Laura Linney and Gbenga Akinnagbe in The Savages (dir. Tamara Jenkins, 2007).



Philip Seymour Hoffman.

I hadn't seen this when I made my Top Ten Films of 2007 list; it might have squeezed in at no. 10 or 9. I don't know about you, but I always get at least a little amusement out of films about typical, whining, privileged middle-class writers who worry that they're typical, whining, privileged middle-class writers. I see it as an allegory about the filmmaker. I know, I know, I'm full of stunning insights.

Laura Linney plays the writer--a playwright, to be precise--who tries repeatedly to get governmental grants, and finally resorts to a sketchy substitute (I won't give it away, as it's one of the movie's rimshots). She's a slightly dishonest neurotic in an unsatisfying relationship with a married man, and her brother (Philip Seymour Hoffman) is an emotionally repressed Brecht scholar with a Polish girlfriend who's leaving the country because her Visa is expiring. (Will there ever be a character in one of these movies who's a literary academic and not also emotionally repressed?) Their father is beginning to suffer from dementia, and his girlfriend of twenty years dies, so they have to fly him from Arizona to New York and put him in a nursing home. As you would imagine, hilarity ensues.
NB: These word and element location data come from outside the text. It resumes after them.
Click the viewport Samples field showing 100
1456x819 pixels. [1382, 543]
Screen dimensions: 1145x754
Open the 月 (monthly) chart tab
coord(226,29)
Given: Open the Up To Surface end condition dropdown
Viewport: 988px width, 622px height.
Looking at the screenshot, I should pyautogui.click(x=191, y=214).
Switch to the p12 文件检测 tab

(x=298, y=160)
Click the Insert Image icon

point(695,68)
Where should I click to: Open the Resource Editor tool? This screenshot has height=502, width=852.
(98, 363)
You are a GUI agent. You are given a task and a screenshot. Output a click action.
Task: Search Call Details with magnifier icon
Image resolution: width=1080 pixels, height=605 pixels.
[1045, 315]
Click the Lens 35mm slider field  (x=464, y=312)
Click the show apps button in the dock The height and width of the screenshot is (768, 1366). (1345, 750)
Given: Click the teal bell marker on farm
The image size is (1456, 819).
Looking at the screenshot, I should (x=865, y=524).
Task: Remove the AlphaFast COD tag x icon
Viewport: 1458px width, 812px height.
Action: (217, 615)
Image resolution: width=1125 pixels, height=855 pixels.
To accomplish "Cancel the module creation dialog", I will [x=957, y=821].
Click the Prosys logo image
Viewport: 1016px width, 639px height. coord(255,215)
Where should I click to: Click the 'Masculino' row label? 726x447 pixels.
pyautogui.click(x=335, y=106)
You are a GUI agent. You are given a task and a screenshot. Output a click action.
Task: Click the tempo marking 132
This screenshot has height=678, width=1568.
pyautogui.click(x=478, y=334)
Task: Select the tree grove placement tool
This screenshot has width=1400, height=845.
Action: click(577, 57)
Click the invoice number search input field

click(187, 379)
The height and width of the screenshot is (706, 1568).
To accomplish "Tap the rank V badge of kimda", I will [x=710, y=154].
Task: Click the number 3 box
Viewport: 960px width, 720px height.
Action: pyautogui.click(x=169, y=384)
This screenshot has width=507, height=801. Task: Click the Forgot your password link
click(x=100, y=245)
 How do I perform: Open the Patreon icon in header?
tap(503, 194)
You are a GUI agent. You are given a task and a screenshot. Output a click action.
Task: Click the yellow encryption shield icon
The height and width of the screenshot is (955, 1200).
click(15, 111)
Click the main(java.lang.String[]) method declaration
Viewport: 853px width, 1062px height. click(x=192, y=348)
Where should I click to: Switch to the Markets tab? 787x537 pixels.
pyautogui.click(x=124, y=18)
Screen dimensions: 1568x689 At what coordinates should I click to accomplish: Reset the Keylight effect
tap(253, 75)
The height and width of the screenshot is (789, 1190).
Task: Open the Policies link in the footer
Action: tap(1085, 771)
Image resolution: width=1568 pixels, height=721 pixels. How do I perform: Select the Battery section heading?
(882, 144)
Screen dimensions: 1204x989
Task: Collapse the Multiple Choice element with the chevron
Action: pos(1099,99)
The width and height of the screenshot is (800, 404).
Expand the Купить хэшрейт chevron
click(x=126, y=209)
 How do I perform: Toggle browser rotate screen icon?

I'm making it sound like I don't like it. In truth, it really is both sad and funny, and director Tamara Jenkins does a skillful job throughout of avoiding the Scylla of maudlin gloom and the Charybdis of false cheer, except for two or three regrettable missteps in the latter category, mostly coming at the end, one--unconscionably--involving a loveable dog. Even there, however, there's enough absurd denial involved in the character's actions to keep it within an allowable range of "merciless satire." Barely. Maybe. Overall, the cynicism/sentimentality needle throughout wavers somewhere between Happiness and Me and You and Everyone We Know.

1 comment:

Eddie Hardy said...

Does WONDER BOYS count as "one of these movies"? If so, does Grady Tripp count as "not emotionally repressed"?